<<<<
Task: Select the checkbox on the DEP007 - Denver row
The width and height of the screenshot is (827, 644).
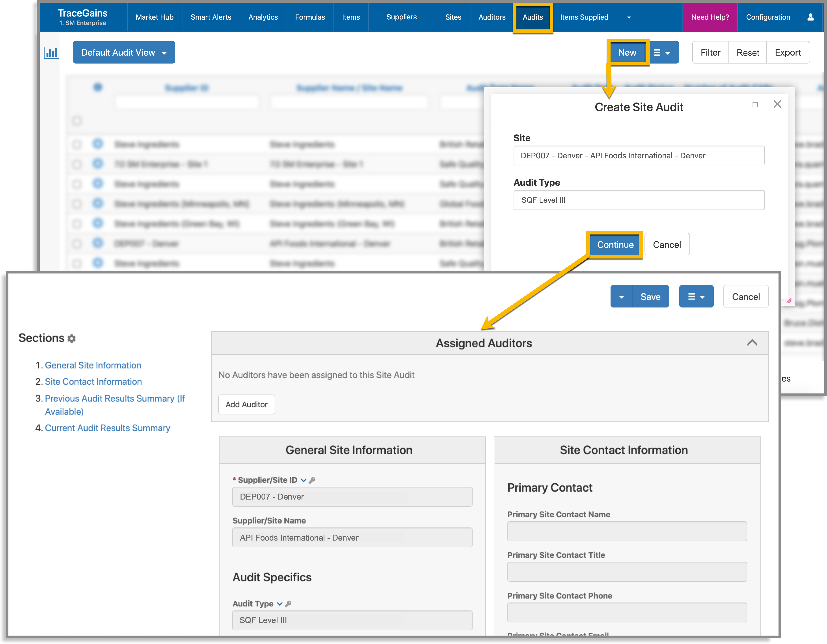Action: click(x=77, y=243)
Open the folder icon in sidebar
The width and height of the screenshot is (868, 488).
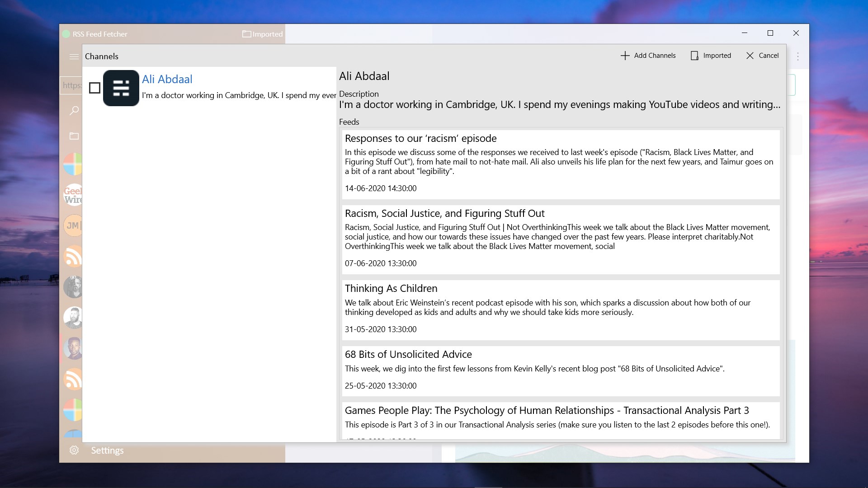tap(74, 136)
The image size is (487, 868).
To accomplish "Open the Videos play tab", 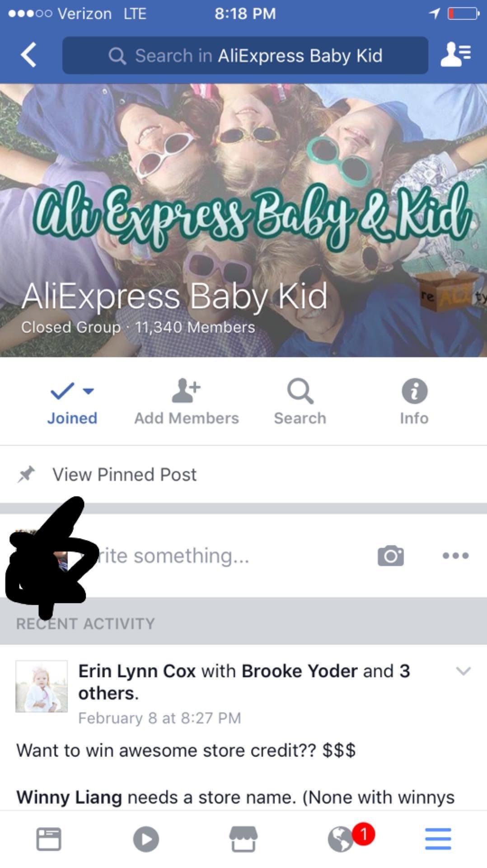I will [x=146, y=839].
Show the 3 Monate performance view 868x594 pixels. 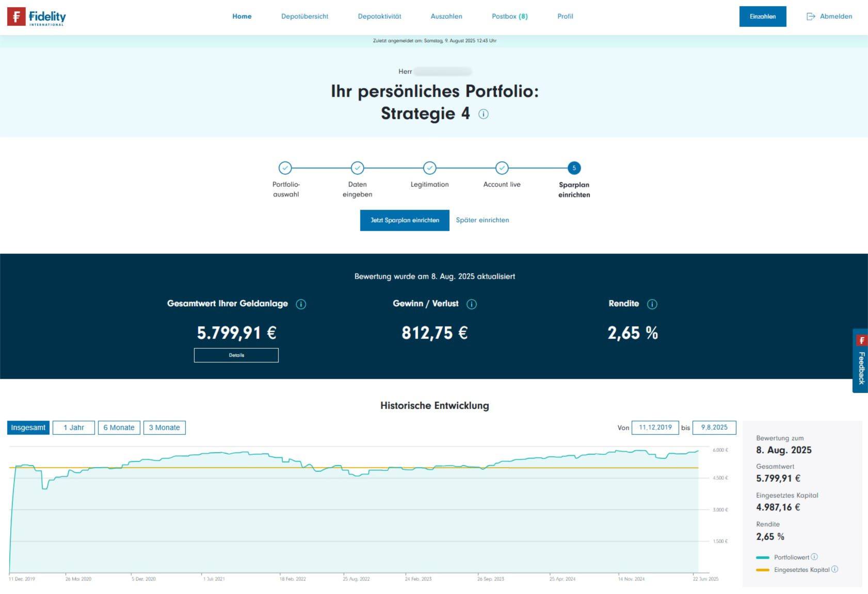tap(165, 427)
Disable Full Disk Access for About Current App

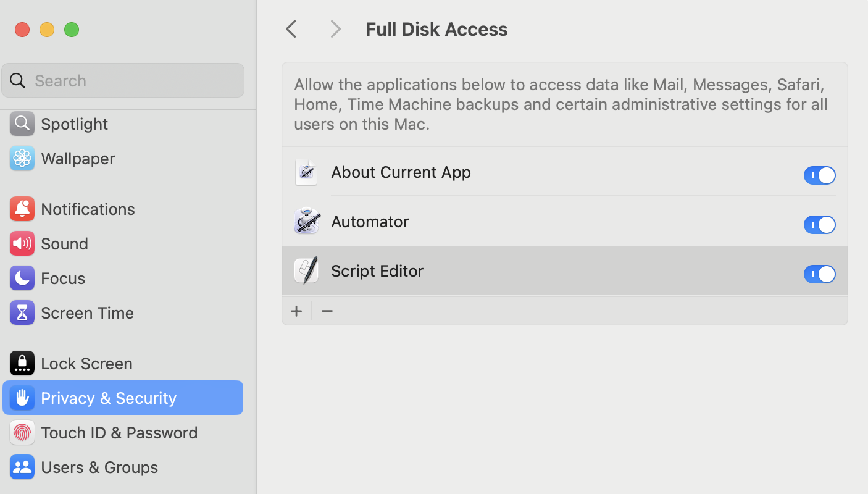point(819,175)
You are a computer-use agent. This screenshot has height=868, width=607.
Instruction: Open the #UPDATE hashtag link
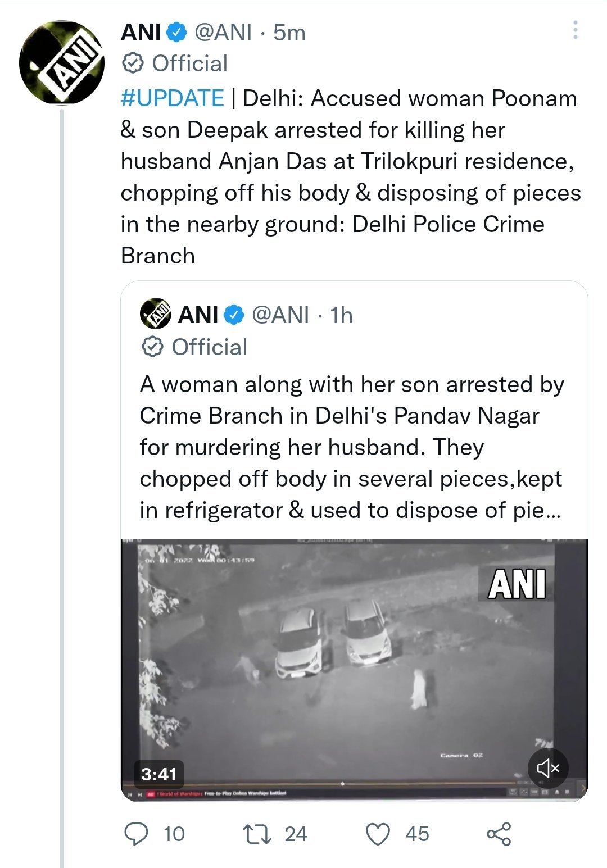172,98
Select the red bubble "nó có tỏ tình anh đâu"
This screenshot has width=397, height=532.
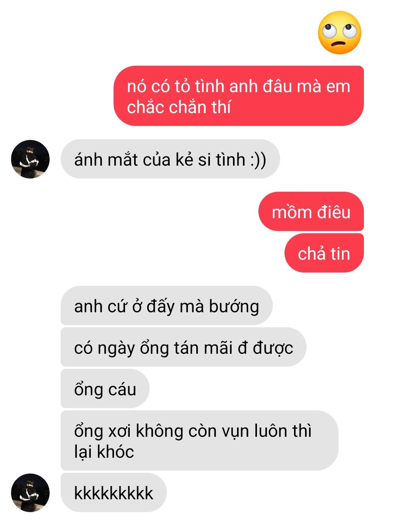click(239, 96)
>>>>
_Stated problem_:
Starting with the line containing "You are a computer-use" and going on through the end of the listing, rewrite those lines with "screenshot" renamed to "capture" and all else unchanged. Leave the pictures out of your answer.

_Expected answer_:
You are a computer-use agent. This capture has height=868, width=607.
Instruction: Open the #UPDATE hashtag link
172,98
Select the red bubble "nó có tỏ tình anh đâu"
This capture has width=397, height=532.
click(239, 96)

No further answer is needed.